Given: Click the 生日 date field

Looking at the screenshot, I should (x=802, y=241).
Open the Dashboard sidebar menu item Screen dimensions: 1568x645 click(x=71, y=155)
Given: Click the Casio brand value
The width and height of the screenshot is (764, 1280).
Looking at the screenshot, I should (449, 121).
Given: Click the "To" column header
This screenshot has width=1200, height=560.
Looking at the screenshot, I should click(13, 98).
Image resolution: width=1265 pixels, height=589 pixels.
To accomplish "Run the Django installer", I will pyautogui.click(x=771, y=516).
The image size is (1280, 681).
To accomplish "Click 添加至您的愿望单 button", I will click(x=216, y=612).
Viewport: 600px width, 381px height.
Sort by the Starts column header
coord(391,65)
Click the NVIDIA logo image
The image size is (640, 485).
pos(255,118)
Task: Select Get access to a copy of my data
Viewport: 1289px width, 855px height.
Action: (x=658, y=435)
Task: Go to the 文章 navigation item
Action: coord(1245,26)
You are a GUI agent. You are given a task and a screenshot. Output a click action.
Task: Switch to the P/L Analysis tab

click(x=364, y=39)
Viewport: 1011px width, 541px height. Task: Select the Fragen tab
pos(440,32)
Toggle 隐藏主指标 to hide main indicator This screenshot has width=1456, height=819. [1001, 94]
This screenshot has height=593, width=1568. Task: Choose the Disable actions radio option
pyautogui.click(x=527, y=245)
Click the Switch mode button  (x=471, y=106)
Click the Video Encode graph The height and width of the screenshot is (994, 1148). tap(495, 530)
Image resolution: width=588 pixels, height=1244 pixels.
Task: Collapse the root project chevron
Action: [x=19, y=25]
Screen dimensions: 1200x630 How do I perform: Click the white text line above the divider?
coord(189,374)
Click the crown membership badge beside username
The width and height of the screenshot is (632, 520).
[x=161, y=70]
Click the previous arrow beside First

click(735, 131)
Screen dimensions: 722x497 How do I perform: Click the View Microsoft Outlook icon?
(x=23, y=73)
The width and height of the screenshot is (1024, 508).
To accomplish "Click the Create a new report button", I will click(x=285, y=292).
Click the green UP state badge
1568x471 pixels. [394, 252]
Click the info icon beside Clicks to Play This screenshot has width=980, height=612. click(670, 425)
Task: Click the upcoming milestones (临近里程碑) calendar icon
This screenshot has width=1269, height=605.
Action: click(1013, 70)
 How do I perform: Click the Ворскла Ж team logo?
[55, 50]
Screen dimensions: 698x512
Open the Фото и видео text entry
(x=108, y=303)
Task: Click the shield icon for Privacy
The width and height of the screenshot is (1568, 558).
========
■ WHAT THE TASK REQUIRES:
Write out the whole listing again, keeping every character as it is.

■ WRITTEN RESPONSE:
Given: Click the 生日 date field

Looking at the screenshot, I should (x=802, y=241).
Open the Dashboard sidebar menu item Screen dimensions: 1568x645 click(x=71, y=155)
Given: Click the Casio brand value
The width and height of the screenshot is (764, 1280).
Looking at the screenshot, I should (449, 121).
Given: Click the "To" column header
This screenshot has width=1200, height=560.
Looking at the screenshot, I should click(13, 98).
Image resolution: width=1265 pixels, height=589 pixels.
To accomplish "Run the Django installer", I will pyautogui.click(x=771, y=516).
The image size is (1280, 681).
To accomplish "Click 添加至您的愿望单 button", I will click(x=216, y=612).
Viewport: 600px width, 381px height.
Sort by the Starts column header
coord(391,65)
Click the NVIDIA logo image
The image size is (640, 485).
pos(255,118)
Task: Select Get access to a copy of my data
Viewport: 1289px width, 855px height.
Action: (x=658, y=435)
Task: Go to the 文章 navigation item
Action: coord(1245,26)
You are a GUI agent. You are given a task and a screenshot. Output a click action.
Task: Switch to the P/L Analysis tab

click(x=364, y=39)
Viewport: 1011px width, 541px height. Task: Select the Fragen tab
pos(440,32)
Toggle 隐藏主指标 to hide main indicator This screenshot has width=1456, height=819. [1001, 94]
This screenshot has height=593, width=1568. Task: Choose the Disable actions radio option
pyautogui.click(x=527, y=245)
Click the Switch mode button  (x=471, y=106)
Click the Video Encode graph The height and width of the screenshot is (994, 1148). tap(495, 530)
Image resolution: width=588 pixels, height=1244 pixels.
Task: Collapse the root project chevron
Action: [x=19, y=25]
Screen dimensions: 1200x630 How do I perform: Click the white text line above the divider?
coord(189,374)
Click the crown membership badge beside username
The width and height of the screenshot is (632, 520).
[x=161, y=70]
Click the previous arrow beside First

click(735, 131)
Screen dimensions: 722x497 How do I perform: Click the View Microsoft Outlook icon?
(x=23, y=73)
The width and height of the screenshot is (1024, 508).
To accomplish "Click the Create a new report button", I will click(x=285, y=292).
Click the green UP state badge
1568x471 pixels. [394, 252]
Click the info icon beside Clicks to Play This screenshot has width=980, height=612. click(670, 425)
Task: Click the upcoming milestones (临近里程碑) calendar icon
This screenshot has width=1269, height=605.
Action: click(1013, 70)
 How do I perform: Click the Ворскла Ж team logo?
[55, 50]
Screen dimensions: 698x512
Open the Фото и видео text entry
(x=108, y=303)
Task: Click the shield icon for Privacy
The width and height of the screenshot is (1568, 558).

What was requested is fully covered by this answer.